Machine-independent VM: Mach
Description of Mach
- Mach: a Unix-compatible OS intended for distributed environments.
- Primitive elements in Mach: tasks, threads, ports, messages, memory
objects. Provide location-independence.
- Mach VM implementation separated into machine-dependent and
machine-independent parts. Most of functionality is in machine-independent
section.
- Implementation's data structures: resident page table, address map, memory
object, pmap. Only pmap is machine-dependent.
- Features: sparse address spaces, memory-mapped files, more.
What to take away
- Kernel VM code can be portably implemented with a minimum of
machine-dependent code. This allows easy porting, and also improves
performance since code isn't targeted for just one canonical processor.

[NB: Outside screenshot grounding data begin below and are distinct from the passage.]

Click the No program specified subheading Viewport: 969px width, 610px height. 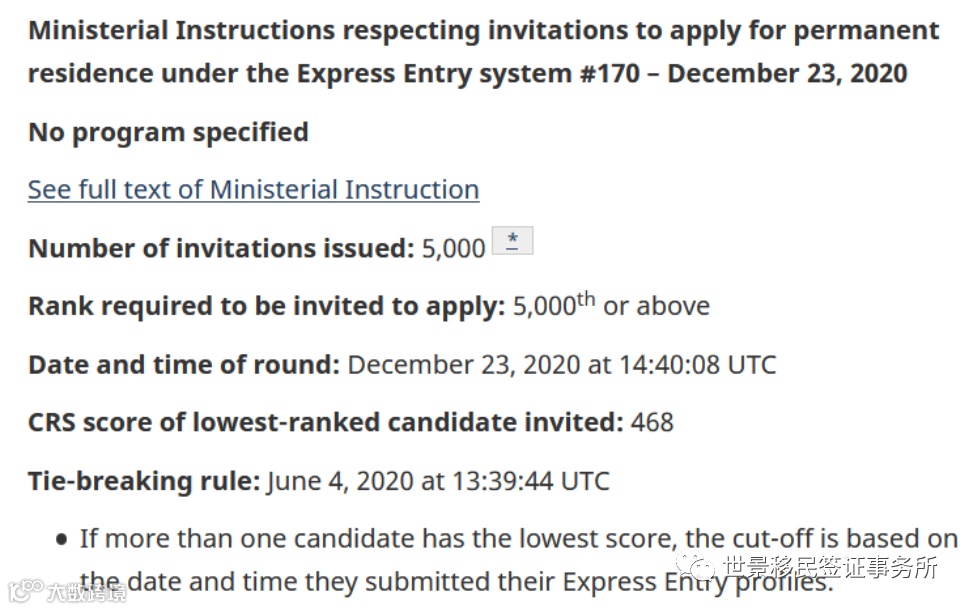tap(168, 132)
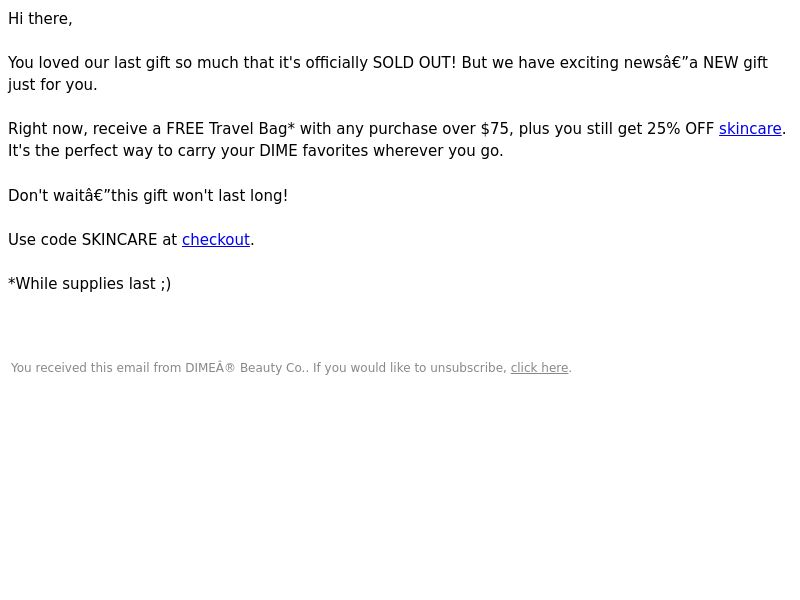Screen dimensions: 800x600
Task: Click 'Use code' text before SKINCARE
Action: [42, 240]
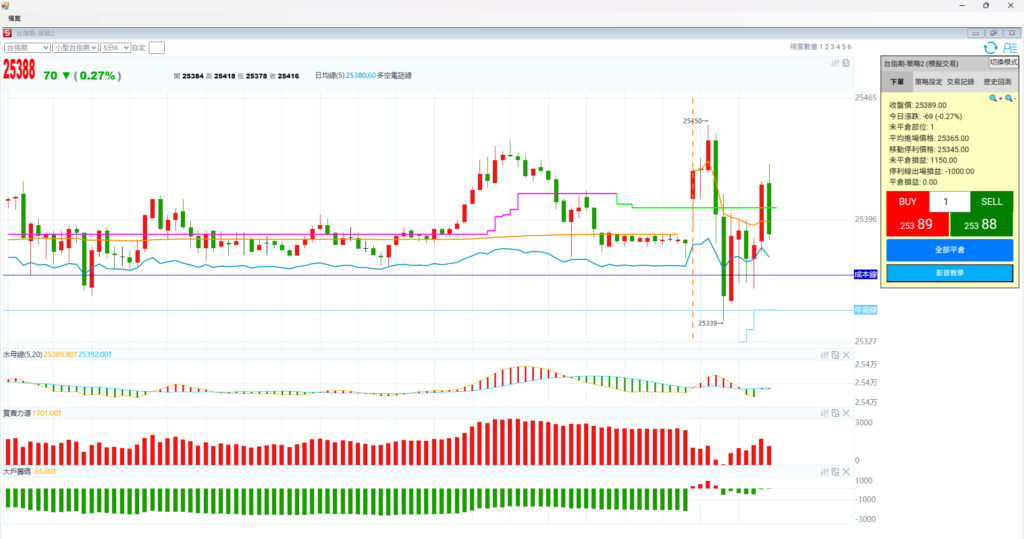
Task: Click the copy icon on the main chart
Action: coord(846,63)
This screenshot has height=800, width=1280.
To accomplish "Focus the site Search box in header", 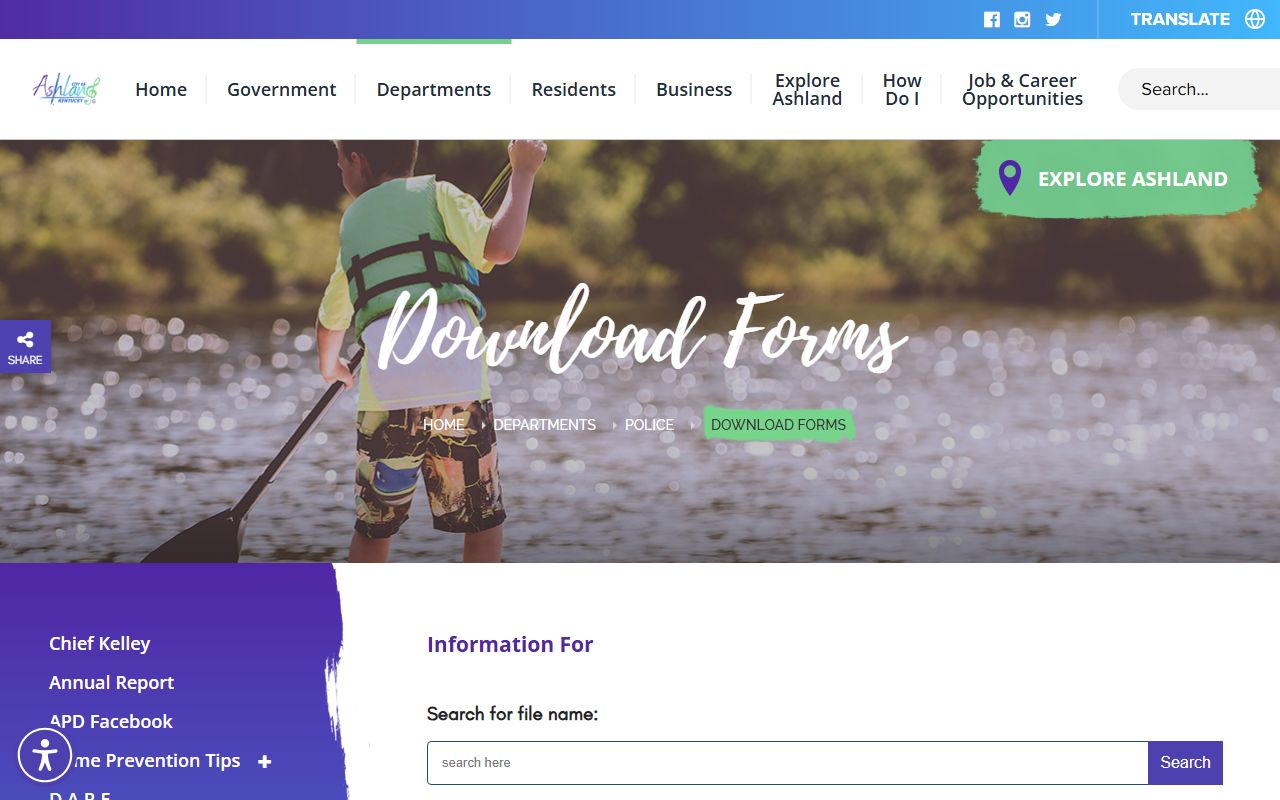I will (1199, 89).
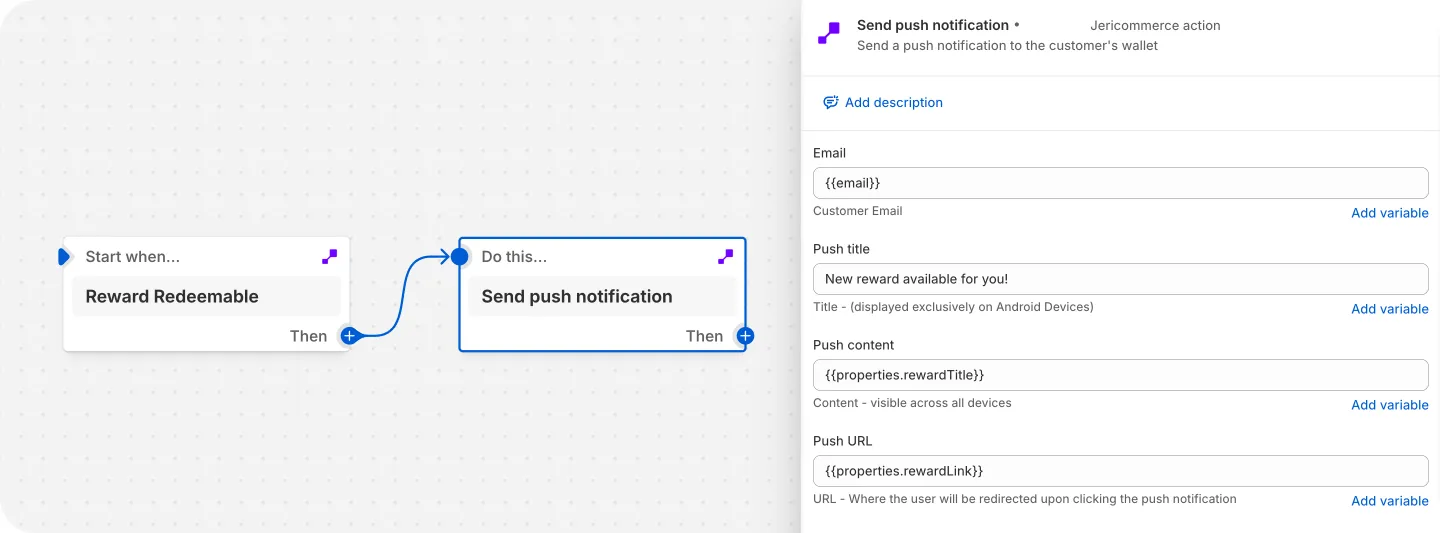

- Shared memory uses copy-on-write with shadow pages to reduce memory
footprint. Some additional implementation complexity ensues.
- User-level pagers are possible for advanced applications and sophisticated
requirements.
- Efficient VM optimizations can make message-based kernels more reasonable
in terms of performance.
- The concept of memory objects & associated user-mode pagers (e.g. the
idea that physical memory is just a cache for virtual memory) enables
distributed computing and other nifty functionality.
- Performance is still good-- at least as good as Unix-- or so they claim.
Their benchmarks are not very comprehensive or convincing.
Criticisms
- More discussion and benchmarks of the distributed computing scenario would
be nice.
- The paper made a big point out of how the Mach VM implementation was
mostly machine-independent, and claimed that this ``makes possible an unbiased
examination of the pros and cons of various hardware memory management
schemes''. However, they never did much of a comparison.